The haenyeo offer a perspective on culture that is like nothing else on the globe. They hold generations of knowledge about how to live beside their local ecosystem. They give a whole new voice to what it can mean to be a woman, to be elderly, to be strong. Their songs speak to the future as well as to the past, and their stories have the power to challenge our ideas of what life on Jeju can look like.
These stories should not be lost.
This is why I made the decision to join the haenyeo class: because I want to learn. I want to sit beside a culture that is so beautifully unique, and give that culture the honor and the memory it deserves. I don’t want the haenyeo to fade away, memorialized only by bobble-head keychains. Instead I want to navigate the real, strong currents of these women’s real, strong lives. To immortalize those lives in language, if not in green nets. To make sure that the haenyeo and the wisdom they have to offer are never, ever forgotten.
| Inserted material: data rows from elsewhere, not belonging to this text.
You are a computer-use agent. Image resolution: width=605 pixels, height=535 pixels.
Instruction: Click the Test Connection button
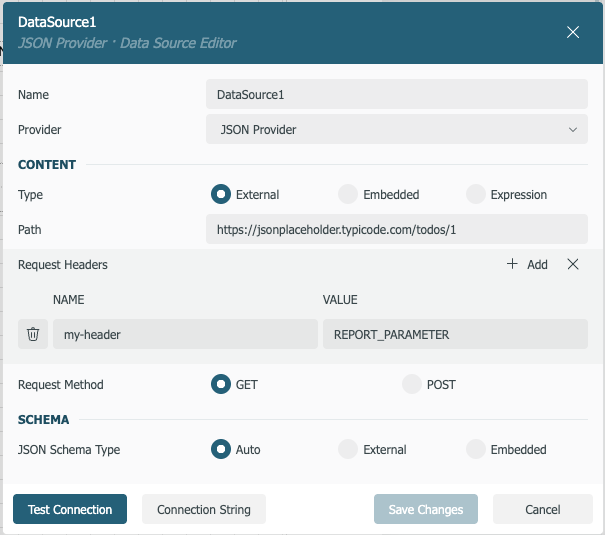pos(70,509)
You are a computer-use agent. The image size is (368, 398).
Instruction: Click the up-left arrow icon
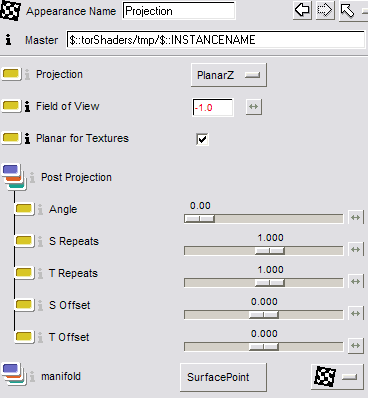[348, 11]

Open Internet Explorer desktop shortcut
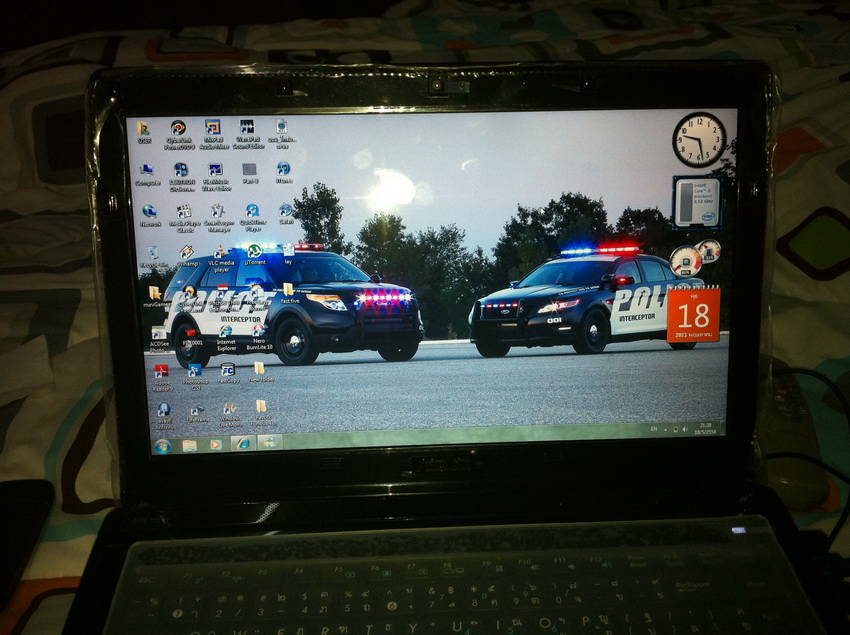(226, 333)
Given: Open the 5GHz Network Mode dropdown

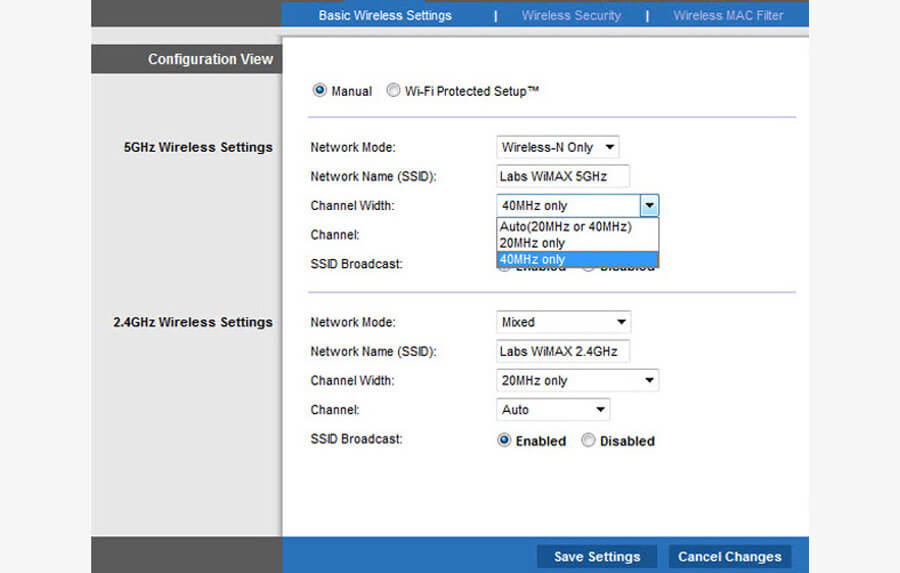Looking at the screenshot, I should (558, 147).
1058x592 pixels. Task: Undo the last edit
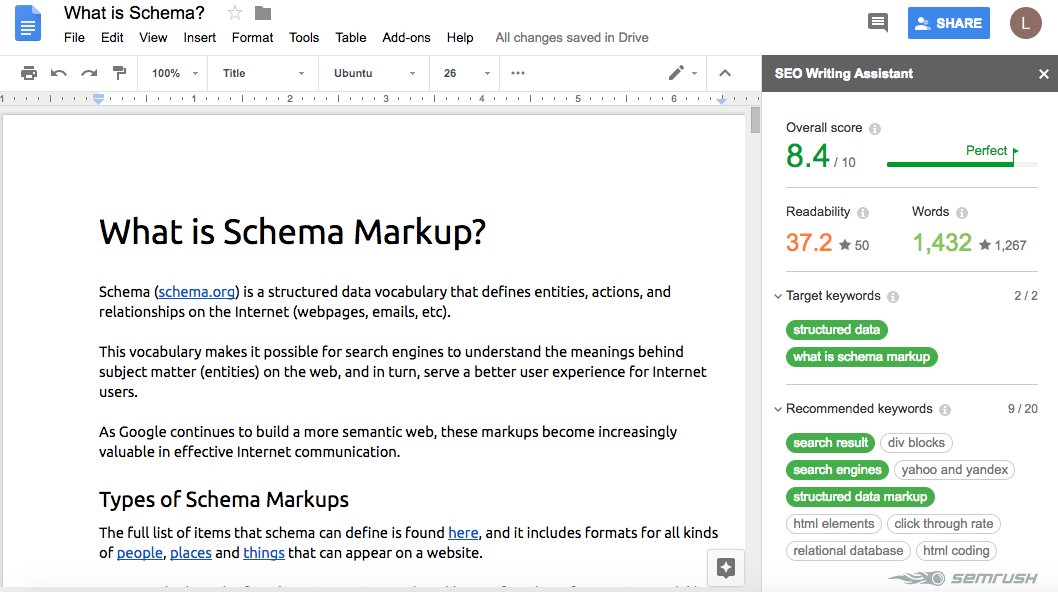point(59,73)
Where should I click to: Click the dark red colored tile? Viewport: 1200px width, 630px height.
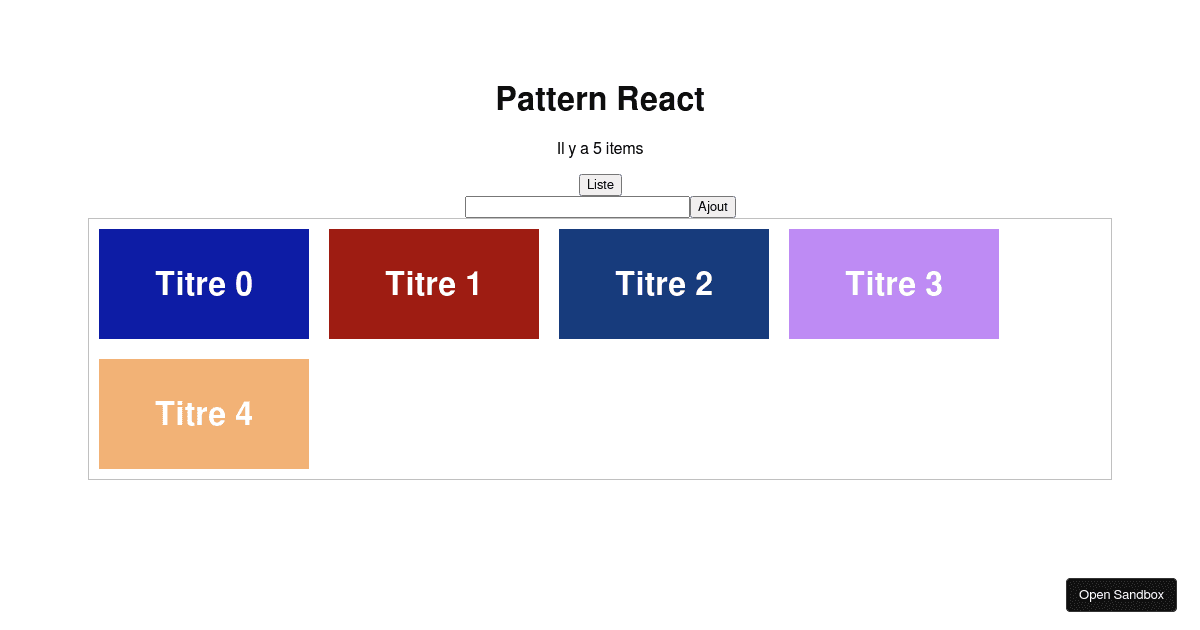[x=434, y=284]
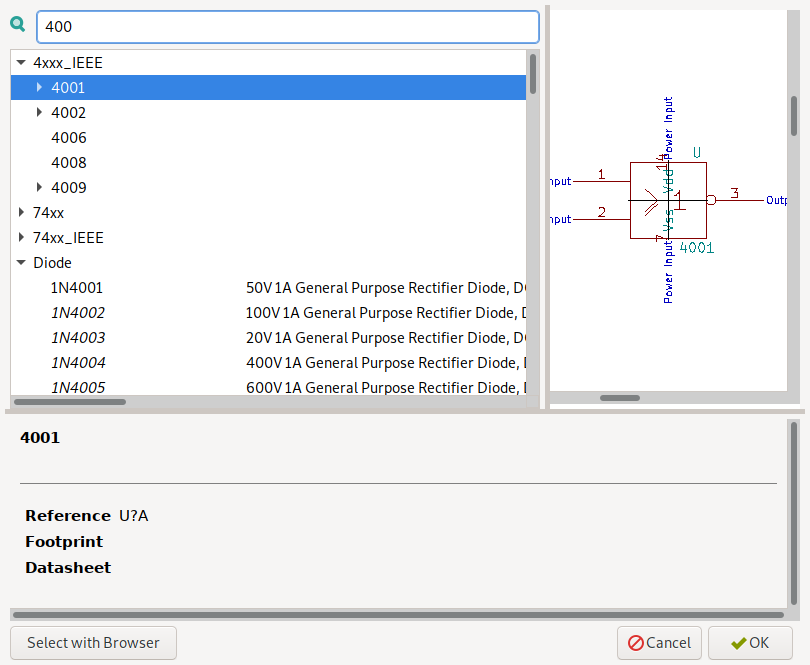
Task: Expand the 74xx library
Action: click(21, 213)
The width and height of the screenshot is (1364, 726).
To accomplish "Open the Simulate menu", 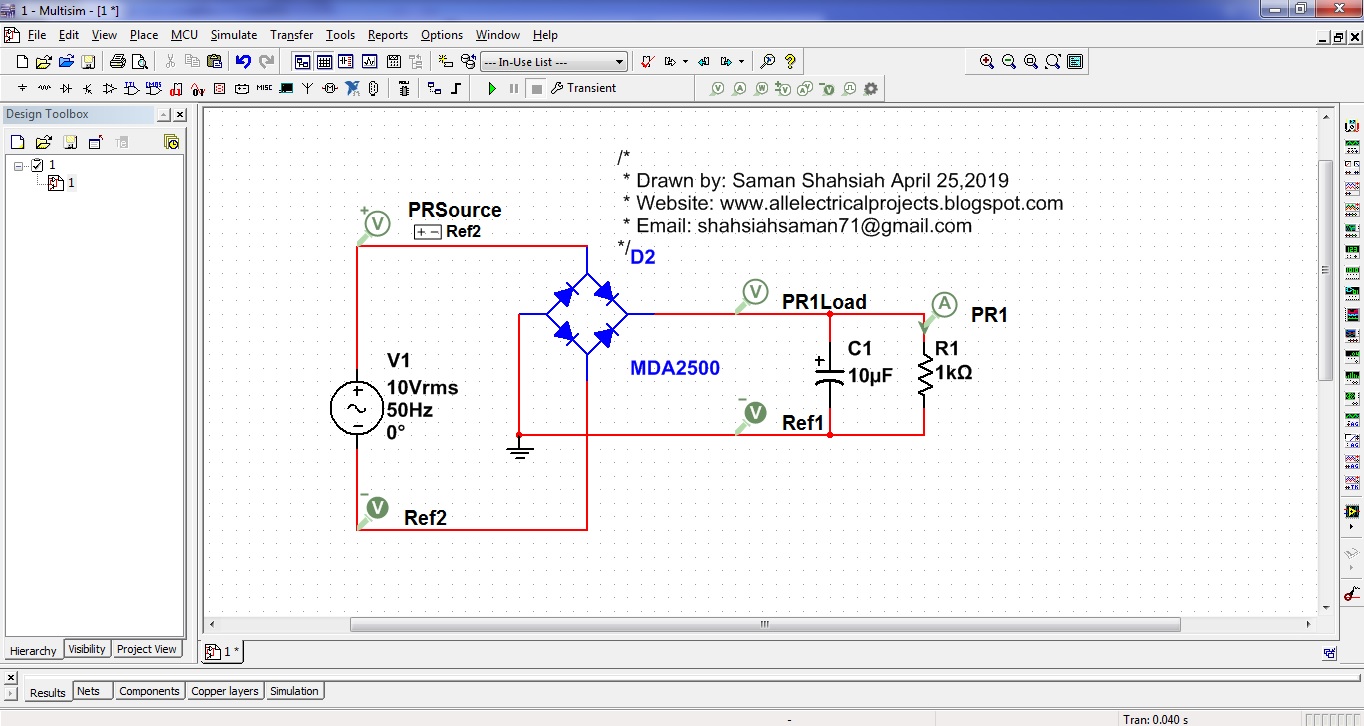I will [233, 34].
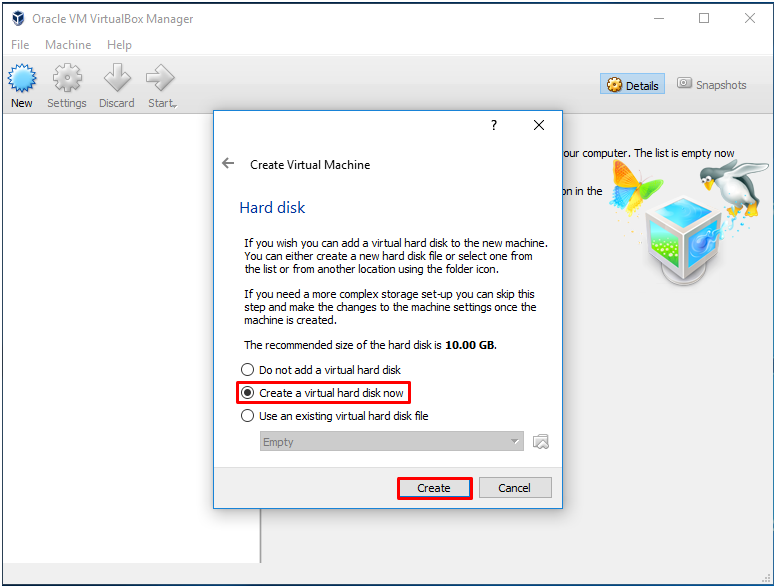
Task: Select Do not add a virtual hard disk
Action: (x=248, y=370)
That’s why we were all there on Saturday, foreigner and Korean, Jeju person and travellers from the mainland. That’s why a handful of students will fly from Seoul every weekend to make the class. That’s why one woman in my group moved from a smaller island to the city to cut down on the commute to Hallim. That’s why I’m missing drinking in a giant swamp pit at the mud festival in July.
We are becoming mermaids, so the real mermaids will live on.